> [TEXT EXTRACT]
━━━
Micro Deadlines: How to Capture Urgency and Be More Productive
I've always hated deadlines.
In school, deadlines were ever looming—projects that were supposed to take weeks. The kind of deadline that becomes meaningless until suddenly your project is due tomorrow.
The project you forgot about. The project you haven't even started on.
Truth be told, this was my moment to shine.
With the deadline imminent and my progress at zero, I flew into action. 4 weeks of work crammed into a single sleepless night. And the final piece? It was good.
Reflecting back, I'm amazed at the amount of work completed in such a short amount of time. Why couldn't I normally work like that? What was so special about that 11th hour when I couldn't do anything other than work on that project?
The trick to recapturing your moments of potent productivity is the micro deadline.
━━━
> [PROBLEMS]
1/ Repeat the part of the micro deadlines article starting with "In school, deadlines" and going on through "is due tomorrow.".
2/ In the micro deadlines article, how much work was crammed into a single sleepless night?
3/ Resume the micro deadlines article after its last sentence.

> [PROVIDED MATERIAL]
━━━
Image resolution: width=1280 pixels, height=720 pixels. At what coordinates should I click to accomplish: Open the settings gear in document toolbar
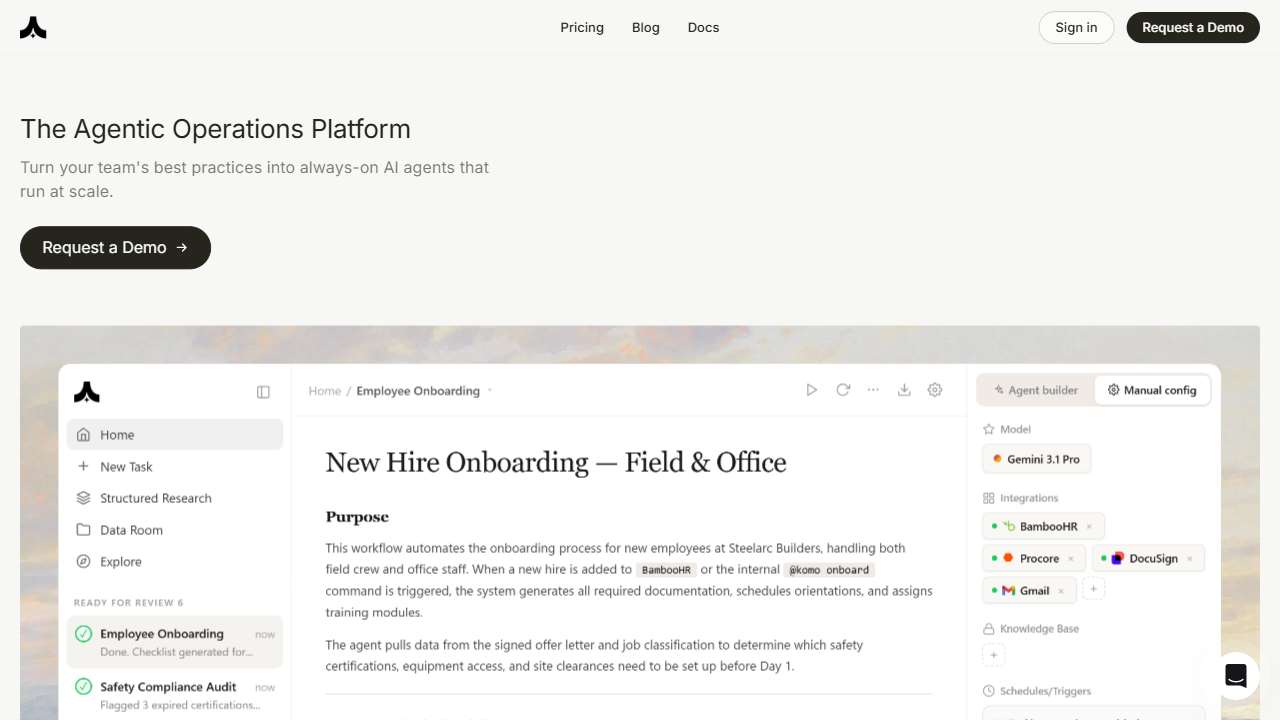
━━━
> [ANSWERS PROVIDED]
1/
In school, deadlines were ever looming—projects that were supposed to take weeks. The kind of deadline that becomes meaningless until suddenly your project is due tomorrow.

2/ Four weeks of work.

3/
Invent urgency to motivate yourself to accomplish more:
- Use a timer. Whether you prefer the Pomodoro method (25 minutes of work, 5 minute breaks), the Ultradian method (90m/20m), or something in between—using timers to create micro deadlines is a time-tested (ha!) technique for increasing your output.
- Don't break the chain. Follow the Seinfeld method: do something once a day, every single day, and never stop. Boom - daily micro deadline.
- Public accountability. Tell people what you're going to accomplish and when. By declaring a deadline out loud, you wager your credibility on its success or failure.
Time to get to work.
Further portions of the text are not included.